## Written task
Put each line of the data below into a numbered list, omitting any blank lines.

____________

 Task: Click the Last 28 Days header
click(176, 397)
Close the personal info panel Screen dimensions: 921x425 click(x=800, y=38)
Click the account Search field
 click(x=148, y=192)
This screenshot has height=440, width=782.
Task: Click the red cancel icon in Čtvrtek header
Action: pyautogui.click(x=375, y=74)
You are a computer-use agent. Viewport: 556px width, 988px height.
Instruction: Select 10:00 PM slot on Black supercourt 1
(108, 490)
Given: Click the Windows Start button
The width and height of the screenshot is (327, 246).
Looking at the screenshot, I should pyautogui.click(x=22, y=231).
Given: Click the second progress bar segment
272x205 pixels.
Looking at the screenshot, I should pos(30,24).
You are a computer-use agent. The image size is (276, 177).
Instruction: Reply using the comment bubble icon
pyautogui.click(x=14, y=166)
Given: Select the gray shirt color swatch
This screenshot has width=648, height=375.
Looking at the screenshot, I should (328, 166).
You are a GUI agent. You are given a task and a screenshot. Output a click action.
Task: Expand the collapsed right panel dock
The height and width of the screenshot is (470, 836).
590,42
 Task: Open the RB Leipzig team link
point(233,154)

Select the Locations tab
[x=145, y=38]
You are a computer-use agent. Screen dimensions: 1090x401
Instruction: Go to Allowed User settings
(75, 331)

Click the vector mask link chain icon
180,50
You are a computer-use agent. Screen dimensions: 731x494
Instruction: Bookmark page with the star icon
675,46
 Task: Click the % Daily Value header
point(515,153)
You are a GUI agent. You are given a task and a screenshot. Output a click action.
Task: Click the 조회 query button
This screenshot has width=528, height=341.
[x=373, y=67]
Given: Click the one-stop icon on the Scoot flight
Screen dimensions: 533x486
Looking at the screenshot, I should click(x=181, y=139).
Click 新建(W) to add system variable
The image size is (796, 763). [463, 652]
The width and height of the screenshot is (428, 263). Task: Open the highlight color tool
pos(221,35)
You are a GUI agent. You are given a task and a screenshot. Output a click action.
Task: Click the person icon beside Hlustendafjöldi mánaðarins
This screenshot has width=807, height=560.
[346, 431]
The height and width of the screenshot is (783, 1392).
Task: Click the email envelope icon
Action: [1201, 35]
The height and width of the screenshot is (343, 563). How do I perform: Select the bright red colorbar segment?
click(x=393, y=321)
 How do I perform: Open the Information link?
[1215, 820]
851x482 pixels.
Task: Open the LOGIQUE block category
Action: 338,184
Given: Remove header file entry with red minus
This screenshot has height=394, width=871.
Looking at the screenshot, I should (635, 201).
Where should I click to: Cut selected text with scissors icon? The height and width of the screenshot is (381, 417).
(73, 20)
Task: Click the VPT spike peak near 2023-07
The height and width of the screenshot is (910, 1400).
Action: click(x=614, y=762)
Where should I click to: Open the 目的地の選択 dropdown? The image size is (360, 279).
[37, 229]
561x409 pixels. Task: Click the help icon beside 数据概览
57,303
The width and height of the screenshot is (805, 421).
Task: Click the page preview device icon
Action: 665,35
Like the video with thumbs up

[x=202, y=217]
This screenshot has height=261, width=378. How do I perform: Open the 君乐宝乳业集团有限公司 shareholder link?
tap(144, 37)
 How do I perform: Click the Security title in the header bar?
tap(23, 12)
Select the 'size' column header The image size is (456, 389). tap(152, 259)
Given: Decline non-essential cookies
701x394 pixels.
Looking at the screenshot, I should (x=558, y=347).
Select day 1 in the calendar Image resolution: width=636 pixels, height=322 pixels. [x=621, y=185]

____________

## Solution to this exercise
1.  Task: Click the Last 28 Days header
2. click(176, 397)
3. Close the personal info panel Screen dimensions: 921x425 click(x=800, y=38)
4. Click the account Search field
5.  click(x=148, y=192)
6. This screenshot has height=440, width=782.
7. Task: Click the red cancel icon in Čtvrtek header
8. Action: pyautogui.click(x=375, y=74)
9. You are a computer-use agent. Viewport: 556px width, 988px height.
10. Instruction: Select 10:00 PM slot on Black supercourt 1
11. (108, 490)
12. Given: Click the Windows Start button
13. The width and height of the screenshot is (327, 246).
14. Looking at the screenshot, I should pyautogui.click(x=22, y=231).
15. Given: Click the second progress bar segment
16. 272x205 pixels.
17. Looking at the screenshot, I should pos(30,24).
18. You are a computer-use agent. The image size is (276, 177).
19. Instruction: Reply using the comment bubble icon
20. pyautogui.click(x=14, y=166)
21. Given: Select the gray shirt color swatch
22. This screenshot has width=648, height=375.
23. Looking at the screenshot, I should (328, 166).
24. You are a GUI agent. You are given a task and a screenshot. Output a click action.
25. Task: Expand the collapsed right panel dock
26. The height and width of the screenshot is (470, 836).
27. 590,42
28.  Task: Open the RB Leipzig team link
29. point(233,154)
30. Select the Locations tab
31. [x=145, y=38]
32. You are a computer-use agent. Screen dimensions: 1090x401
33. Instruction: Go to Allowed User settings
34. (75, 331)
35. Click the vector mask link chain icon
36. 180,50
37. You are a computer-use agent. Screen dimensions: 731x494
38. Instruction: Bookmark page with the star icon
39. 675,46
40.  Task: Click the % Daily Value header
41. point(515,153)
42. You are a GUI agent. You are given a task and a screenshot. Output a click action.
43. Task: Click the 조회 query button
44. This screenshot has width=528, height=341.
45. [x=373, y=67]
46. Given: Click the one-stop icon on the Scoot flight
47. Screen dimensions: 533x486
48. Looking at the screenshot, I should click(x=181, y=139).
49. Click 新建(W) to add system variable
50. The image size is (796, 763). [463, 652]
51. The width and height of the screenshot is (428, 263). Task: Open the highlight color tool
52. pos(221,35)
53. You are a GUI agent. You are given a task and a screenshot. Output a click action.
54. Task: Click the person icon beside Hlustendafjöldi mánaðarins
55. This screenshot has width=807, height=560.
56. [346, 431]
57. The height and width of the screenshot is (783, 1392).
58. Task: Click the email envelope icon
59. Action: [1201, 35]
60. The height and width of the screenshot is (343, 563). How do I perform: Select the bright red colorbar segment?
61. click(x=393, y=321)
62.  How do I perform: Open the Information link?
63. [1215, 820]
64. 851x482 pixels.
65. Task: Open the LOGIQUE block category
66. Action: 338,184
67. Given: Remove header file entry with red minus
68. This screenshot has height=394, width=871.
69. Looking at the screenshot, I should (635, 201).
70. Where should I click to: Cut selected text with scissors icon? The height and width of the screenshot is (381, 417).
71. (73, 20)
72. Task: Click the VPT spike peak near 2023-07
73. The height and width of the screenshot is (910, 1400).
74. Action: click(x=614, y=762)
75. Where should I click to: Open the 目的地の選択 dropdown? The image size is (360, 279).
76. [37, 229]
77. 561x409 pixels. Task: Click the help icon beside 数据概览
78. 57,303
79. The width and height of the screenshot is (805, 421).
80. Task: Click the page preview device icon
81. Action: 665,35
82. Like the video with thumbs up
83. [x=202, y=217]
84. This screenshot has height=261, width=378. How do I perform: Open the 君乐宝乳业集团有限公司 shareholder link?
85. tap(144, 37)
86.  How do I perform: Click the Security title in the header bar?
87. tap(23, 12)
88. Select the 'size' column header The image size is (456, 389). tap(152, 259)
89. Given: Decline non-essential cookies
90. 701x394 pixels.
91. Looking at the screenshot, I should (x=558, y=347).
92. Select day 1 in the calendar Image resolution: width=636 pixels, height=322 pixels. [x=621, y=185]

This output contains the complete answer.